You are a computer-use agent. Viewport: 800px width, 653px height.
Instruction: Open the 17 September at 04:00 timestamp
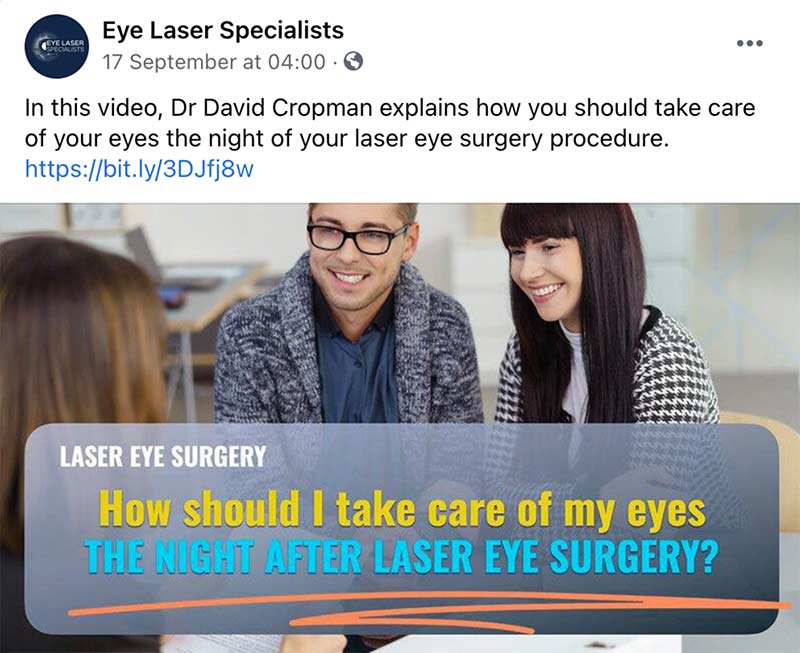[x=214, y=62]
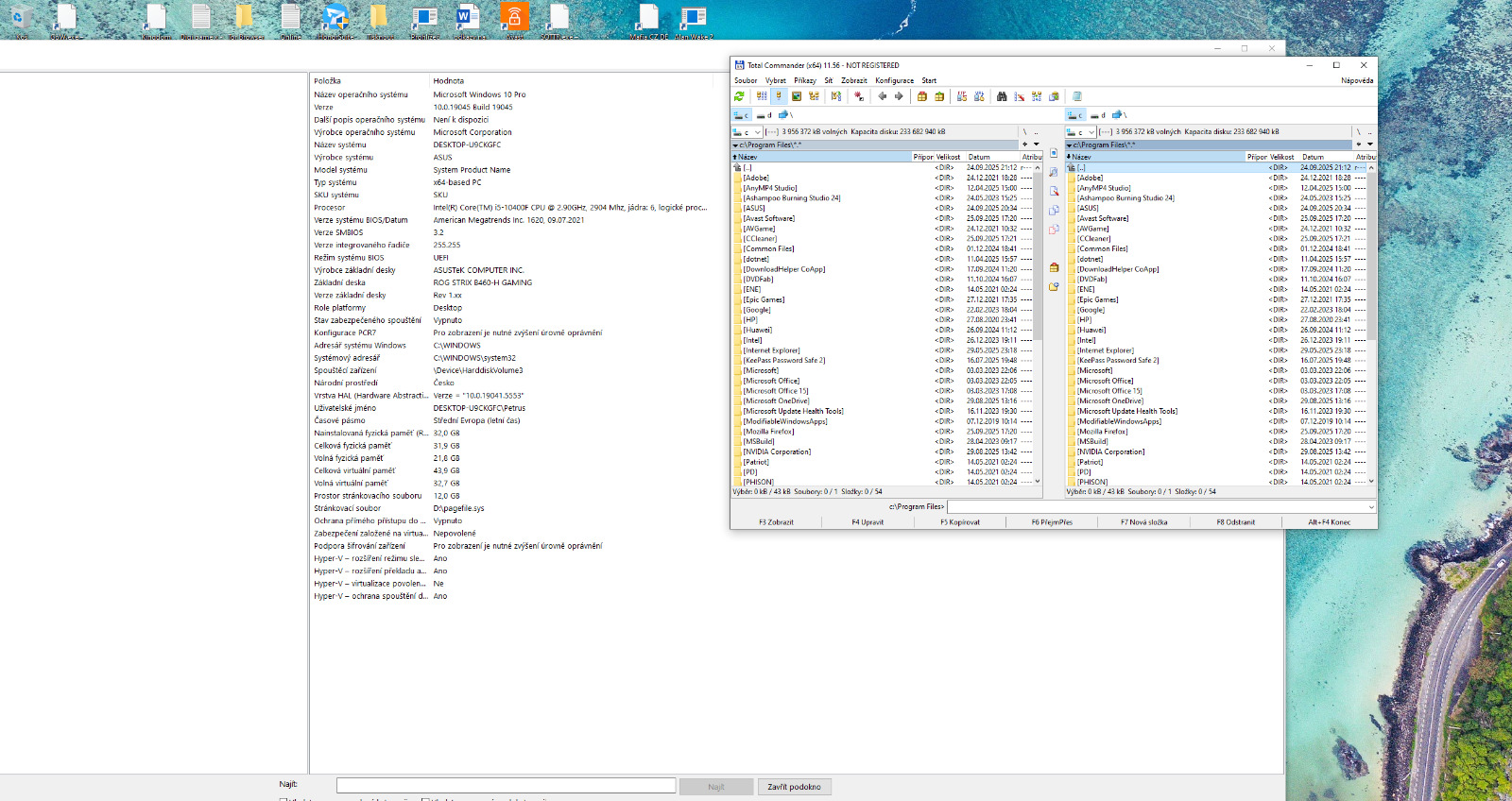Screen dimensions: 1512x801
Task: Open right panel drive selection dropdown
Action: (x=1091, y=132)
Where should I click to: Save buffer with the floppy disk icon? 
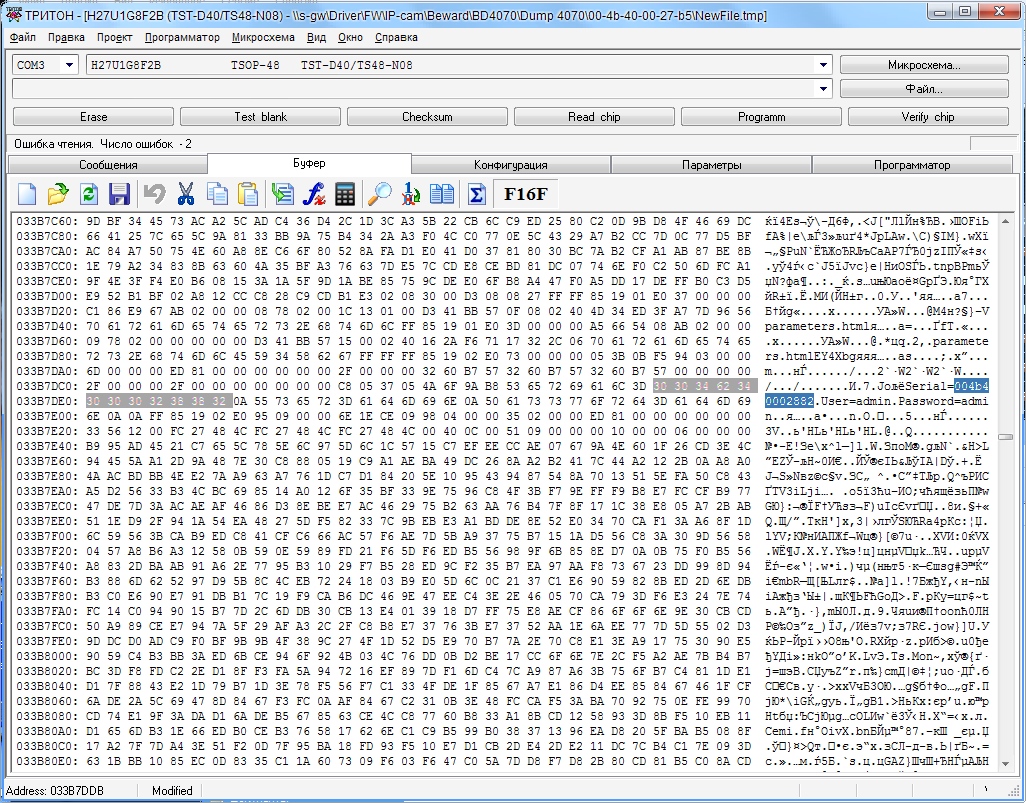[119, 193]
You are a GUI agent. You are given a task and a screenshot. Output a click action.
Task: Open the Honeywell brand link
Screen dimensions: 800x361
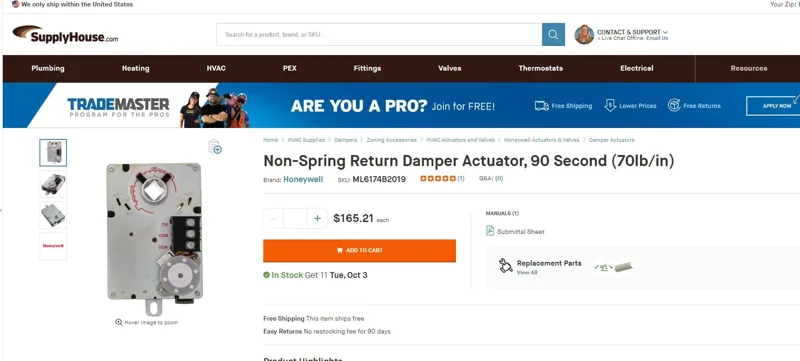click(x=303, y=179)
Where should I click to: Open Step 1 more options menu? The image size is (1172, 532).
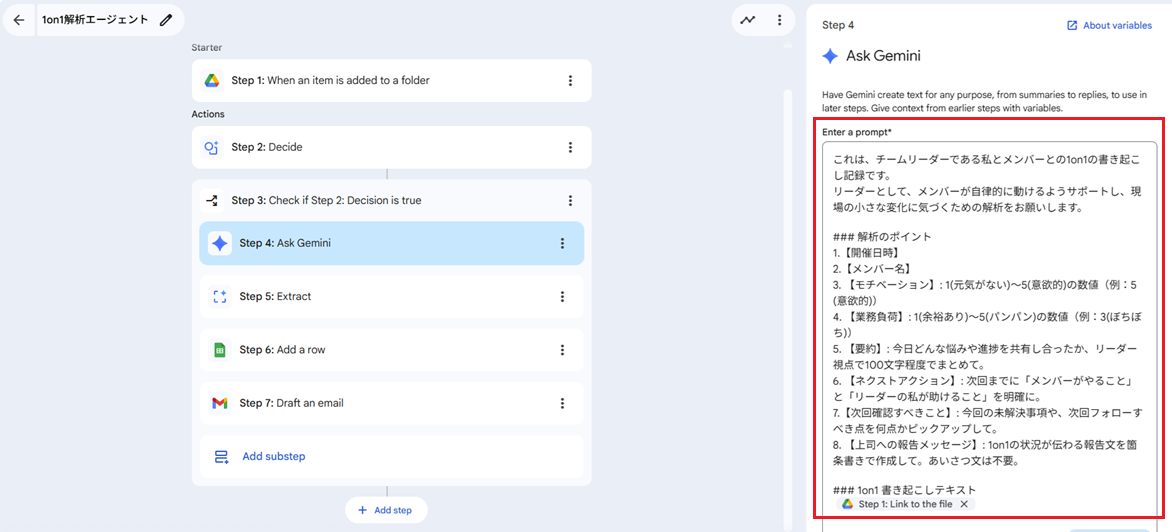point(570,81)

--

## Exercise
Copy everything in the records above except the pictures, exactly as written.

## Task result
You are a computer-use agent. Viewport: 800px width, 653px height.
Instruction: Open the 17 September at 04:00 timestamp
[x=214, y=62]
Screen dimensions: 1512x801
Task: Open right panel drive selection dropdown
Action: (x=1091, y=132)
Where should I click to: Save buffer with the floppy disk icon? 
[119, 193]
You are a GUI agent. You are given a task and a screenshot. Output a click action.
Task: Open the Honeywell brand link
Screen dimensions: 800x361
click(x=303, y=179)
Where should I click to: Open Step 1 more options menu? The image size is (1172, 532).
point(570,81)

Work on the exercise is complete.